La reciente denuncia de la Secretaria de Gobierno del Cauca, Maribel Perafán Gallardo, sobre los ataques con drones cargados de explosivos en Cajibío y Mondomo, no es solo un reporte judicial más; es la confirmación de una mutación oscura en el conflicto que desangra al departamento. El cielo, que debería ser símbolo de libertad, se ha convertido en el origen de una amenaza silenciosa y letal.
El uso de Artefactos Explosivos Improvisados (AEI) lanzados desde aeronaves no tripuladas marca un punto de inflexión peligroso. Ya no hablamos solo de enfrentamientos en tierra o minas antipersonales; hablamos de una guerra asimétrica donde los grupos criminales utilizan tecnología de fácil acceso para aterrorizar a la población civil y desafiar la presencia del Estado desde las alturas.
Un desafío a la soberanía y la seguridad
Lo ocurrido en el norte y centro del Cauca evidencia tres realidades críticas que el Gobierno Nacional debe priorizar:
- Vulnerabilidad Civil: Los drones no distinguen entre objetivos militares y hogares campesinos. El riesgo de “daño colateral” es altísimo y mantiene a comunidades enteras en un estado de zozobra permanente.
- Evolución Criminal: La sofisticación de estos ataques sugiere una capacidad logística y técnica que requiere una respuesta de inteligencia militar de igual o mayor escala.
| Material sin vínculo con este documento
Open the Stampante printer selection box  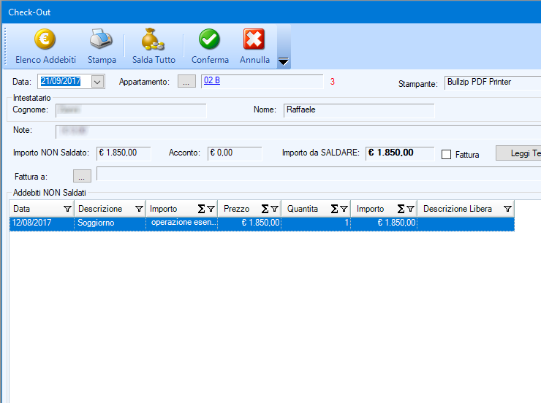pos(492,82)
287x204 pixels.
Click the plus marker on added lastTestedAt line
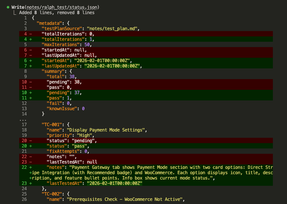tap(30, 183)
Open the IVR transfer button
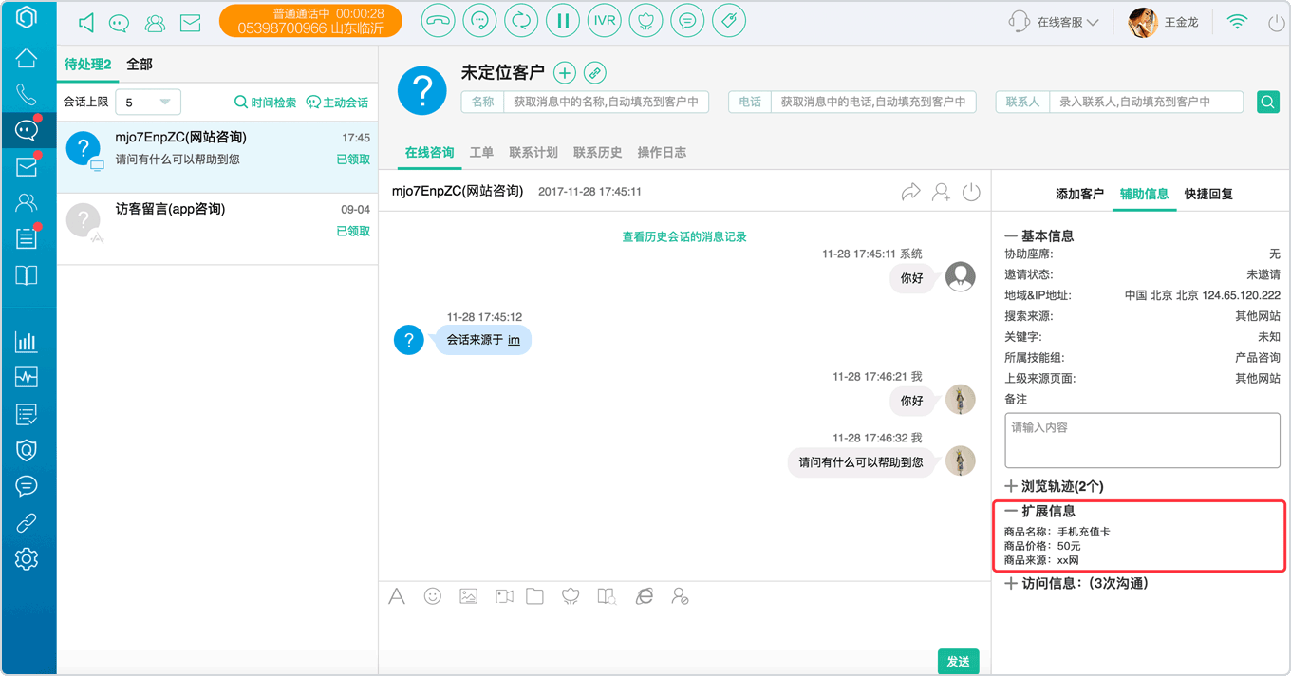This screenshot has height=676, width=1291. pyautogui.click(x=605, y=20)
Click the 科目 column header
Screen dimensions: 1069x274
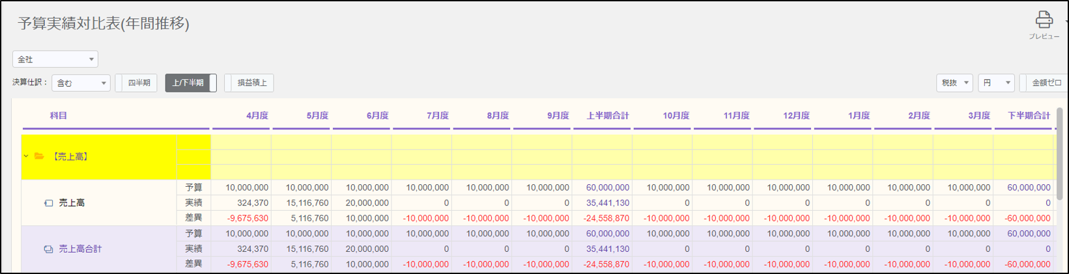pos(59,116)
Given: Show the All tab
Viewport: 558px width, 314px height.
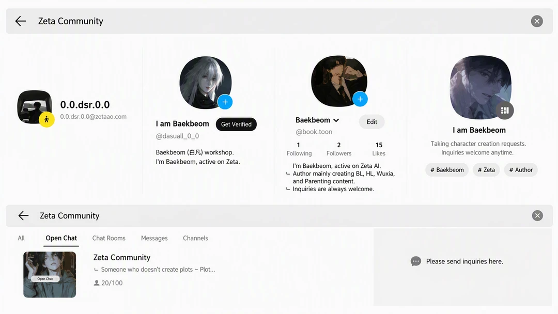Looking at the screenshot, I should 21,238.
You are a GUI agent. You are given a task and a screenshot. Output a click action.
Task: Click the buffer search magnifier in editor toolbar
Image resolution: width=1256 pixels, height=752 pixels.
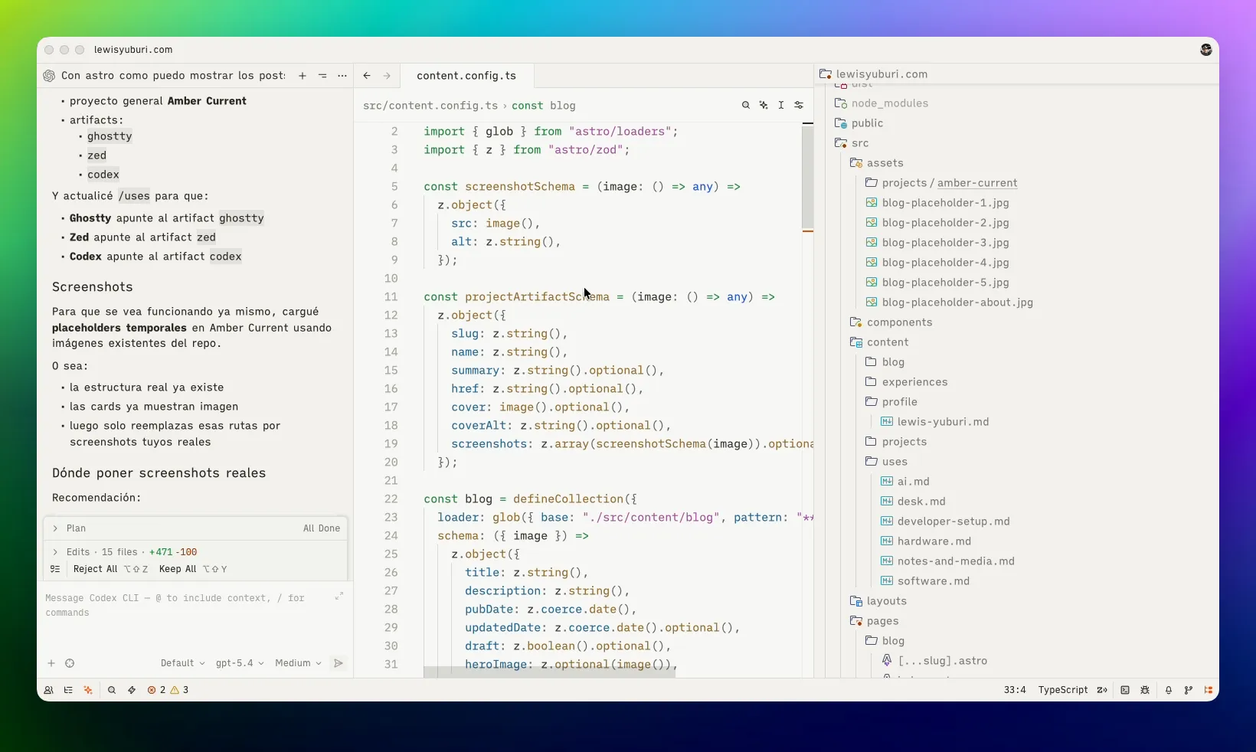point(745,106)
- Urgencia de Articulación: Como bien señala la Gobernación, el respaldo a la Fuerza Pública es vital, pero debe ir acompañado de una estrategia del Ministerio de Defensa que incluya tecnología de inhibición de señales y defensa antiaérea adaptada a estas nuevas modalidades.
Más allá de la condena
Rechazar de manera contundente estos hechos es el paso institucional necesario, pero la ciudadanía caucana exige resultados que trasciendan los comunicados de prensa. La presencia de las autoridades en el territorio, mencionada por Perafán, debe traducirse en el desmantelamiento de las unidades que operan estos dispositivos y en una inversión social que le quite terreno a la ilegalidad.
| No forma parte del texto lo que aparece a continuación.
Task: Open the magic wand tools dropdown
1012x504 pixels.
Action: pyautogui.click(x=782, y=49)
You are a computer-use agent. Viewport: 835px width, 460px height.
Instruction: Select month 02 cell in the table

El respaldo al Ejército y la Policía es fundamental, pero la “tranquilidad del Cauca” no se recuperará solo con patrullajes. Se requiere una ofensiva diplomática y jurídica contra quienes proveen esta tecnología para fines terroristas.
El Cauca ha sido, históricamente, el laboratorio de muchas formas de violencia en Colombia. Es hora de que también sea el escenario donde el Estado demuestre que su capacidad de proteger a la gente es superior a la inventiva del terrorismo.
La paz en el departamento no puede seguir suspendida de un hilo, ni mucho menos, amenazada por lo que cae del cielo.